** Task details **
Copy out each line of the listing that has the word "Toggle" in it.

** Data provided **
____

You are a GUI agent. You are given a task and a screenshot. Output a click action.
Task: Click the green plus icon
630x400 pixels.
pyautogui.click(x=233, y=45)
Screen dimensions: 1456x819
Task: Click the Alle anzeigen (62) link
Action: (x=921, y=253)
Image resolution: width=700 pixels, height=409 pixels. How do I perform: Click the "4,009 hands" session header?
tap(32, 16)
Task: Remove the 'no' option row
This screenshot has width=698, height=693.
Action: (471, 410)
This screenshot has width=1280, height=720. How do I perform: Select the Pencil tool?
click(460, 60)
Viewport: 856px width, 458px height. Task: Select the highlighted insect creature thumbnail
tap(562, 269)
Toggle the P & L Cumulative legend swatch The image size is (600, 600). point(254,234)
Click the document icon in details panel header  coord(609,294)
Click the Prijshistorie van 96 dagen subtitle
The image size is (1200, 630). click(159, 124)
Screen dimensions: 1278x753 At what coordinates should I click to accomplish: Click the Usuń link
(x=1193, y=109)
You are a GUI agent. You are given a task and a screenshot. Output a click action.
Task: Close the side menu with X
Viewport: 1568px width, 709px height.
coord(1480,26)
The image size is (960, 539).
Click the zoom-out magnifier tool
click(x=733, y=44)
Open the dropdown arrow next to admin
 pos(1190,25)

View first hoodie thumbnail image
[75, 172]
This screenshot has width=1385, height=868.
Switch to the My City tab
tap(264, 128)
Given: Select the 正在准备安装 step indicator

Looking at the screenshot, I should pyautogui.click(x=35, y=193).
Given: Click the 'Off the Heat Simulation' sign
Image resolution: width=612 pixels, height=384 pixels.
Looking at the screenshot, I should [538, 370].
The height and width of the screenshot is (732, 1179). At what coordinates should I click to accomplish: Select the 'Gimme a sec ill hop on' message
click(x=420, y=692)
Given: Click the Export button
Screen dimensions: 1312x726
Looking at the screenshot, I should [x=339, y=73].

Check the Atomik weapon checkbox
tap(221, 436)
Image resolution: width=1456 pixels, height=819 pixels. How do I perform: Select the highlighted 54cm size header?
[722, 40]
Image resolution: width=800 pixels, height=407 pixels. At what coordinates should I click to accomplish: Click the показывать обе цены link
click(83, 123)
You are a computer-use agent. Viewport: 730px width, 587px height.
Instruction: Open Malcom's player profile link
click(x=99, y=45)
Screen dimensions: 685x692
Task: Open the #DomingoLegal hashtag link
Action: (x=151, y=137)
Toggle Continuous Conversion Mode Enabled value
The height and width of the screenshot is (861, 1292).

____

** Worked solution **
Toggle the P & L Cumulative legend swatch The image size is (600, 600). point(254,234)
Toggle Continuous Conversion Mode Enabled value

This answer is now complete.